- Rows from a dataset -
....
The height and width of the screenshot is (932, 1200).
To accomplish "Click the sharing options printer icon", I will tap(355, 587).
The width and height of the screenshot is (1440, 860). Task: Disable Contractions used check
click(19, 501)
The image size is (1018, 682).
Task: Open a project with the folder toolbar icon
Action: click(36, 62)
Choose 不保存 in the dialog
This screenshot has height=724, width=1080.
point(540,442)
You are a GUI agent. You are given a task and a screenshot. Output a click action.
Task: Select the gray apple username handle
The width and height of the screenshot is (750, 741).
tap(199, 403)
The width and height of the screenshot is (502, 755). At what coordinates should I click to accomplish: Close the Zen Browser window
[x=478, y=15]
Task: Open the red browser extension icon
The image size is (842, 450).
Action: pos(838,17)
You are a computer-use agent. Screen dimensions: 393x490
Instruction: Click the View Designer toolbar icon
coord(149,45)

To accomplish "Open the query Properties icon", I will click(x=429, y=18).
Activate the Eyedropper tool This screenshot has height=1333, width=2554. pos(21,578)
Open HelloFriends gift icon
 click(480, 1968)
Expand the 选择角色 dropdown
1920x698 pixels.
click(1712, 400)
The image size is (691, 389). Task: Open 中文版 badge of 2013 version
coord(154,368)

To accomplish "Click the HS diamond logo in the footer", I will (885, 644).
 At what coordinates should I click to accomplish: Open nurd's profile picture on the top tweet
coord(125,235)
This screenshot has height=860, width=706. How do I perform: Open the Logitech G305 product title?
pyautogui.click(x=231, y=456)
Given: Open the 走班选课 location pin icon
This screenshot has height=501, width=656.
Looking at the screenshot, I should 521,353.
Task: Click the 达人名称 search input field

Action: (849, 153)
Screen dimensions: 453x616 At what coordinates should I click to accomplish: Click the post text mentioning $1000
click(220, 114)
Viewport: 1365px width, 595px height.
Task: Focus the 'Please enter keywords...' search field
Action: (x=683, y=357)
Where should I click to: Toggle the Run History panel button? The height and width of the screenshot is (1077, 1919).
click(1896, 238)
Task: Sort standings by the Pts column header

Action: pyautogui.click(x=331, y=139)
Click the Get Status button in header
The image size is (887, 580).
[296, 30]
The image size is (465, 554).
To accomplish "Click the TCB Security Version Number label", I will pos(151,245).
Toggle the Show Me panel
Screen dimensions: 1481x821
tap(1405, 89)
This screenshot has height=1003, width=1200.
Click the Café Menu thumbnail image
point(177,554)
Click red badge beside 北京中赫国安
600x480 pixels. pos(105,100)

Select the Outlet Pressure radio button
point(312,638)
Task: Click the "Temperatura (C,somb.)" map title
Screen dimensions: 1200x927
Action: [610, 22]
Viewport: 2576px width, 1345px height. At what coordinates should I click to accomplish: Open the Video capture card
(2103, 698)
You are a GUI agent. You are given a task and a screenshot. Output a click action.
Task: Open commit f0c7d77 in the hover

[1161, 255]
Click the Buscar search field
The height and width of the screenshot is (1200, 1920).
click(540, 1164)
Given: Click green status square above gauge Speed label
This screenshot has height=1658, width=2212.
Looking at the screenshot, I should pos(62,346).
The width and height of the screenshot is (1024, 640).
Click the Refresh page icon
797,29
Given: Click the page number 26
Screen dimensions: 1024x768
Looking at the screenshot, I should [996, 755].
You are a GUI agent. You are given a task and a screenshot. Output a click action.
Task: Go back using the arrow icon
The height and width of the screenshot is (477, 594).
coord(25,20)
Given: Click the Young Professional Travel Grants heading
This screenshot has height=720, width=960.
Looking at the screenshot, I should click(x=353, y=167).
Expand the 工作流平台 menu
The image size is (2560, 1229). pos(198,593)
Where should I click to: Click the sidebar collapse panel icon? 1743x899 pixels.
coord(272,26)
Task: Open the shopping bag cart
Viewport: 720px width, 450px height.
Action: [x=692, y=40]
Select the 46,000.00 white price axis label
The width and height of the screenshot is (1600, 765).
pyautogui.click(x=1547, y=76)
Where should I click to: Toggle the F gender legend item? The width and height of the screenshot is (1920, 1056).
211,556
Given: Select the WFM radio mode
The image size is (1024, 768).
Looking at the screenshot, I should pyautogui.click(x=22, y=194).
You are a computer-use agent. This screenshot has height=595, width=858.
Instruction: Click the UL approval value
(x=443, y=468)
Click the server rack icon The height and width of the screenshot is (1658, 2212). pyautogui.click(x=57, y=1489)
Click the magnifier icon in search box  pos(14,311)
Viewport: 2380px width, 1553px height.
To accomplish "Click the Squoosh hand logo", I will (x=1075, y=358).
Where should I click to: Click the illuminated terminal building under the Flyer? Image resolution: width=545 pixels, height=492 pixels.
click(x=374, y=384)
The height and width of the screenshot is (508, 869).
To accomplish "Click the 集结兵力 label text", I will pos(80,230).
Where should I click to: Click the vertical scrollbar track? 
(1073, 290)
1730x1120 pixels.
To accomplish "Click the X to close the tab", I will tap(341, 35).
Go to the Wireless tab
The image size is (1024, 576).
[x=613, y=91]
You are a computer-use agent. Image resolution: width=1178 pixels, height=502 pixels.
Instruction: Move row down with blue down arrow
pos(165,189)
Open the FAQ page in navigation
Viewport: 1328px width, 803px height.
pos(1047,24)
....
Write out the records exactly, from the line containing "Where should I click to: Toggle the F" up to and including the line containing "Click the server".

- FINAL ANSWER -
Where should I click to: Toggle the F gender legend item? The width and height of the screenshot is (1920, 1056).
211,556
Given: Select the WFM radio mode
The image size is (1024, 768).
Looking at the screenshot, I should pyautogui.click(x=22, y=194).
You are a computer-use agent. This screenshot has height=595, width=858.
Instruction: Click the UL approval value
(x=443, y=468)
Click the server rack icon The height and width of the screenshot is (1658, 2212). pyautogui.click(x=57, y=1489)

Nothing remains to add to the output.